Exercise goal:
Exactly the lines from the opening of the records through the line containing "This screenshot has height=368, width=900." should be copied, with both included.

Dataset entries:

╔══

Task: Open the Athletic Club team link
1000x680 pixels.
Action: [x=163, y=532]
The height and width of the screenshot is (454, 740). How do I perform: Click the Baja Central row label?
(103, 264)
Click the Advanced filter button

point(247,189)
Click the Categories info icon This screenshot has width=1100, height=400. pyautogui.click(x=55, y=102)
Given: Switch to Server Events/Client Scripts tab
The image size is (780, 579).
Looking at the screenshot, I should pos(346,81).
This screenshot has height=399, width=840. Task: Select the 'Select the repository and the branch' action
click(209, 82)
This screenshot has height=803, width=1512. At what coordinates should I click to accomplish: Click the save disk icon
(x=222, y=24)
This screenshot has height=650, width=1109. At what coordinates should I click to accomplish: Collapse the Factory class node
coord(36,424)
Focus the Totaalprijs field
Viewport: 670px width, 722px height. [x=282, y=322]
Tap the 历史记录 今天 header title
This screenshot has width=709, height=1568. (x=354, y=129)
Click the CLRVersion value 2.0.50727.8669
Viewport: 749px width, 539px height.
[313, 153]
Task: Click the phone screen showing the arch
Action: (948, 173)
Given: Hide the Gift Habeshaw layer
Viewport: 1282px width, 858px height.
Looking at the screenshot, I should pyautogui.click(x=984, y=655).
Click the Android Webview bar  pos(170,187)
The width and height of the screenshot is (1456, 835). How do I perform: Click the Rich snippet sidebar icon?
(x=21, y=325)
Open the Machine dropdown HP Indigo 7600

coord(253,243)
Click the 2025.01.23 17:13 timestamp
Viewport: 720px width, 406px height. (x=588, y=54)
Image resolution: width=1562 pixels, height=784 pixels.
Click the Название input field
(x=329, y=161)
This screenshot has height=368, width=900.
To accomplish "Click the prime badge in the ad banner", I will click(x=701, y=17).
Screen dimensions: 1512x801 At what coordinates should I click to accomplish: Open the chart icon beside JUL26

╚══

Answer:
Task: Open the Athletic Club team link
1000x680 pixels.
Action: [x=163, y=532]
The height and width of the screenshot is (454, 740). How do I perform: Click the Baja Central row label?
(103, 264)
Click the Advanced filter button

point(247,189)
Click the Categories info icon This screenshot has width=1100, height=400. pyautogui.click(x=55, y=102)
Given: Switch to Server Events/Client Scripts tab
The image size is (780, 579).
Looking at the screenshot, I should pos(346,81).
This screenshot has height=399, width=840. Task: Select the 'Select the repository and the branch' action
click(209, 82)
This screenshot has height=803, width=1512. At what coordinates should I click to accomplish: Click the save disk icon
(x=222, y=24)
This screenshot has height=650, width=1109. At what coordinates should I click to accomplish: Collapse the Factory class node
coord(36,424)
Focus the Totaalprijs field
Viewport: 670px width, 722px height. [x=282, y=322]
Tap the 历史记录 今天 header title
This screenshot has width=709, height=1568. (x=354, y=129)
Click the CLRVersion value 2.0.50727.8669
Viewport: 749px width, 539px height.
[313, 153]
Task: Click the phone screen showing the arch
Action: (948, 173)
Given: Hide the Gift Habeshaw layer
Viewport: 1282px width, 858px height.
Looking at the screenshot, I should pyautogui.click(x=984, y=655).
Click the Android Webview bar  pos(170,187)
The width and height of the screenshot is (1456, 835). How do I perform: Click the Rich snippet sidebar icon?
(x=21, y=325)
Open the Machine dropdown HP Indigo 7600

coord(253,243)
Click the 2025.01.23 17:13 timestamp
Viewport: 720px width, 406px height. (x=588, y=54)
Image resolution: width=1562 pixels, height=784 pixels.
Click the Название input field
(x=329, y=161)
This screenshot has height=368, width=900.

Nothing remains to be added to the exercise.